Brexit: Implications in the field of competition law

On June 23, 2016, UK took the historic resolution to leave the EU which will be implemented by triggering Article 50 of the Lisbon Treaty and by notifying the European Council of its intention.
EU competition rules are expected to continue to apply to UK until the end of the negotiation period upon reaching a withdrawal agreement acceptable for all 27 EU Member States and at least a two years’ timeframe, which could be extended by unanimous consent.
Although, it remains unclear when the notice would be served by UK, what is more certain is that during the interim negotiation period UK must still comply with EU laws. 
After a synopsis of the various models (A), this note aims to focus on the effect of the Brexit’s concrete implementation on competition law as (i) antitrust practices, (ii) merger control and (iii) state aid schemes currently emanates directly from EU rules (B).

A.    Potential post-Brexit schemes

EU competition rules will remain enforceable to post-Brexit agreements or conduct of business that have an effect within the EU and the Commission will continue to act as a “one-stop shop” for filings and investigations. However, crucial differences lie in the ability for the Commission to carry-out in situ investigations (i.e. dawn raids) and to trigger UK’s Competition and Markets Authority (CMA) investigations on its behalf. The Commission will only be empowered to make information request in writing, as EU proceeds on a regular basis for companies based outside the EU.
The extent and nature of the impact will mostly be contingent upon the model ultimately embraced by UK for its upcoming relations with the EU.
At this stage, five different scenarios could be contemplated, with a different range of involvement : an EEA’s Norwegian Model , an EFTA’s Swiss Model ,  a Customs Union’s Model (currently underway with Turkey), a deep Free Trade Agreement’s Canadian Model, or simply remaining a member of the WTO (World Trade Organization). Given the uncertainty regarding the model which will be implemented by UK, this note solely focus on specific features of competition law.

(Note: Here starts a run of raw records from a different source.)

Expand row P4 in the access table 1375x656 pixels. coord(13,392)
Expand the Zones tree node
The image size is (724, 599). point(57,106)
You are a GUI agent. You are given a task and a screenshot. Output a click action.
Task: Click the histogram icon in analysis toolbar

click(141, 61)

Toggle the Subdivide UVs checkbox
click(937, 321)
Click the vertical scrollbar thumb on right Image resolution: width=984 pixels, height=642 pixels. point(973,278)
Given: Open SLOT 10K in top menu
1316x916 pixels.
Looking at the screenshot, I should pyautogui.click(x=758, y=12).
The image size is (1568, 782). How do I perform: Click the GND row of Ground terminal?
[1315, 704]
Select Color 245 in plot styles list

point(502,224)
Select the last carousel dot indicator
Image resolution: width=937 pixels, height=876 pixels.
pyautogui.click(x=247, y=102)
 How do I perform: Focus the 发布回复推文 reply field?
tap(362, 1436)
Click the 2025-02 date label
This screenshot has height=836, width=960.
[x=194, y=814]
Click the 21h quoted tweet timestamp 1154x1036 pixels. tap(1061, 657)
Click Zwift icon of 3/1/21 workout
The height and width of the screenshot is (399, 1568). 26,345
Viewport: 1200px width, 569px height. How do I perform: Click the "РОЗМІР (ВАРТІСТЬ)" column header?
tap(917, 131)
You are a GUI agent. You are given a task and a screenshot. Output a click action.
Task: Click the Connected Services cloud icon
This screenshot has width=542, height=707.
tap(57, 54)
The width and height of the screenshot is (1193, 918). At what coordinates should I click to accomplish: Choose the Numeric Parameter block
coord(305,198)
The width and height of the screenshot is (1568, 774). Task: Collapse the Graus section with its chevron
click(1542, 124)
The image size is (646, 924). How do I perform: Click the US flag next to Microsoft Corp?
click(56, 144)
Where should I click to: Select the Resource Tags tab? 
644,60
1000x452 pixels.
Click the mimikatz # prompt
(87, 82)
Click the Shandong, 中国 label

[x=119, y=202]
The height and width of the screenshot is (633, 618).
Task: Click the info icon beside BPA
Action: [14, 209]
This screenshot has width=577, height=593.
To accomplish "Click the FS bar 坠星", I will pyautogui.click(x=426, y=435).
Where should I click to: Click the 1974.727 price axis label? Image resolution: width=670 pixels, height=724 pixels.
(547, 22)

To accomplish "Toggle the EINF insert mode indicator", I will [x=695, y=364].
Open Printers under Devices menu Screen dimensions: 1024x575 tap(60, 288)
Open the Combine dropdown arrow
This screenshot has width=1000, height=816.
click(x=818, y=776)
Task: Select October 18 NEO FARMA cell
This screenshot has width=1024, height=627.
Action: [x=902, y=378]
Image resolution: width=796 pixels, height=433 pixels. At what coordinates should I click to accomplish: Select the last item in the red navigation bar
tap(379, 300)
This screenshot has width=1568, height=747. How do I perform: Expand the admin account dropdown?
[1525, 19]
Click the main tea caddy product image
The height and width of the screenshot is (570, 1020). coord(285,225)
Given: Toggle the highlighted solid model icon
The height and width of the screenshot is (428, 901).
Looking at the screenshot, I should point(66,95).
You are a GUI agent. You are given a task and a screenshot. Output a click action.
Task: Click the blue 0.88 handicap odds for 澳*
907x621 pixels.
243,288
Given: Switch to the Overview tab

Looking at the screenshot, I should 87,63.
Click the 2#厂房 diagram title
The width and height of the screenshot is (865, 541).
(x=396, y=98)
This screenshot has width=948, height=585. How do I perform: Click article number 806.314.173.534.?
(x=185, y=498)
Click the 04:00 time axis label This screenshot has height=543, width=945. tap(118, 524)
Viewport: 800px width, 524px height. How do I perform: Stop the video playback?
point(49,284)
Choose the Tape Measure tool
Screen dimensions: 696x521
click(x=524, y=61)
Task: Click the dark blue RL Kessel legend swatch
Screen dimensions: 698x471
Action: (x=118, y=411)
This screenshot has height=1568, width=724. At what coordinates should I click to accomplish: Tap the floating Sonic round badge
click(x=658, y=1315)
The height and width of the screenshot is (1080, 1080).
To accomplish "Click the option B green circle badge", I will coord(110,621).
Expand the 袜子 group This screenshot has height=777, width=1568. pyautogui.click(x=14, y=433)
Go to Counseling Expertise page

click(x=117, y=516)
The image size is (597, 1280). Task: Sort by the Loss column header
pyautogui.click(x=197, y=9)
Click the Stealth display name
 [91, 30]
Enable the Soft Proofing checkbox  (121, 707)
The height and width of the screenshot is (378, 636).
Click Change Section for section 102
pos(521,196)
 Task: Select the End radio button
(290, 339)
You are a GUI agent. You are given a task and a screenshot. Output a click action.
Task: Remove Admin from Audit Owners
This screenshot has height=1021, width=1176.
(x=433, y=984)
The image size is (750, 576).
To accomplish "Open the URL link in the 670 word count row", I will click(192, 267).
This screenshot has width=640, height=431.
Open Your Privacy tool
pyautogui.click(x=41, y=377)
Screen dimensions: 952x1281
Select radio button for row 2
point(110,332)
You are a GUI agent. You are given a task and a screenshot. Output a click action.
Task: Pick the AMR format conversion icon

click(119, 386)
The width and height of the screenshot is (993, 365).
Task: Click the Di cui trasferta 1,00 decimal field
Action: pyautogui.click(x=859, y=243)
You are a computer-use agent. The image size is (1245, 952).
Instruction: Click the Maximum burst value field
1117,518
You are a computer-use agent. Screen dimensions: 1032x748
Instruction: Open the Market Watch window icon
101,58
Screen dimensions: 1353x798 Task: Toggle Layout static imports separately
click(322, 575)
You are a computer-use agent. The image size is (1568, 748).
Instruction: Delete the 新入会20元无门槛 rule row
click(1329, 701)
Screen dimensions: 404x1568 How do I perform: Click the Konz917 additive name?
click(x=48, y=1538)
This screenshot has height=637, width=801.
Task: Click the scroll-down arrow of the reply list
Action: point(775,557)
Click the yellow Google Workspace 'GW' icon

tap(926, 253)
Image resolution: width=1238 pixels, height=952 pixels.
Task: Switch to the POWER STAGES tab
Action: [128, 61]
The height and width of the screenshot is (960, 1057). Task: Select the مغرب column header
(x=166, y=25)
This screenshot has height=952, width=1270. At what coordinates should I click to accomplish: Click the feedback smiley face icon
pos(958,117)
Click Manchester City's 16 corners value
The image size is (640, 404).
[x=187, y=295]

B.    Competition law implications

(i)    Antitrust practices
As mentioned above, the EU competition rules will continue to apply throughout the duration of the interim negotiation period but also to post-Brexit contracts which will have effect within the EU.
The impact will mainly be felt on the enforcement of competition law by the CMA. At first, the Commission influence will continue to radiate on the CMA, even without particular statutory ties owing to the similarity of material provisions. In the mid-term, this gap will obviously worsen and discrepancies will occur through divergent interpretations between UK’s Courts and the European Court of Justice which could gradually shift the direction of the two regimes.
The close cooperation existing between the Commission and the CMA will inexorably be damaged.
(ii)    Merger control
Under the current rules, EU merger control operates on the basis of a “one-stop shop”, a merger which has a community dimension that satisfy the EU filing thresholds must be notified to the Commission and required, in principle, no national clearance.
As this “one-stop shop” will no longer exists and since there will be no more cooperation between the Commission and the CMA, meaning that new mergers will be analyzed by both parties and companies facing de facto greater bureaucracy, time consuming control and therefore much higher burden for business. Brexit will have a considerable adverse effect on the CMA, which is likely to need significant additional resources with a view to cope with a foreseen increase of filings.
(iii)    State aid 
As UK will no longer be subject to the EU laws on State aid and public procurement, UK government could give preferential treatment to domestic businesses. Thereby, UK will be able to grant State aid and distorting competition in specific area, although within the limits determined by the WTO but still without any possibility of retaliations from a EU Member State and vice versa.

C.    Conclusion

The full spectrum of latent adverse effects in the field of competition spawned by the Brexit substantially depend upon the specific negotiated terms and will take time to entirely emerge. However it seems likely that, regardless the selected model, there will be much appetite for an overhaul of the substance of UK competition regime. The risk of simultaneous investigations in both antitrust and merger area can already be pointed out, with an increased burden to business as well as some risk of inconsistent outcomes and, in addition to a substantial increase of the costs and administrative burden associated with the conduct of business.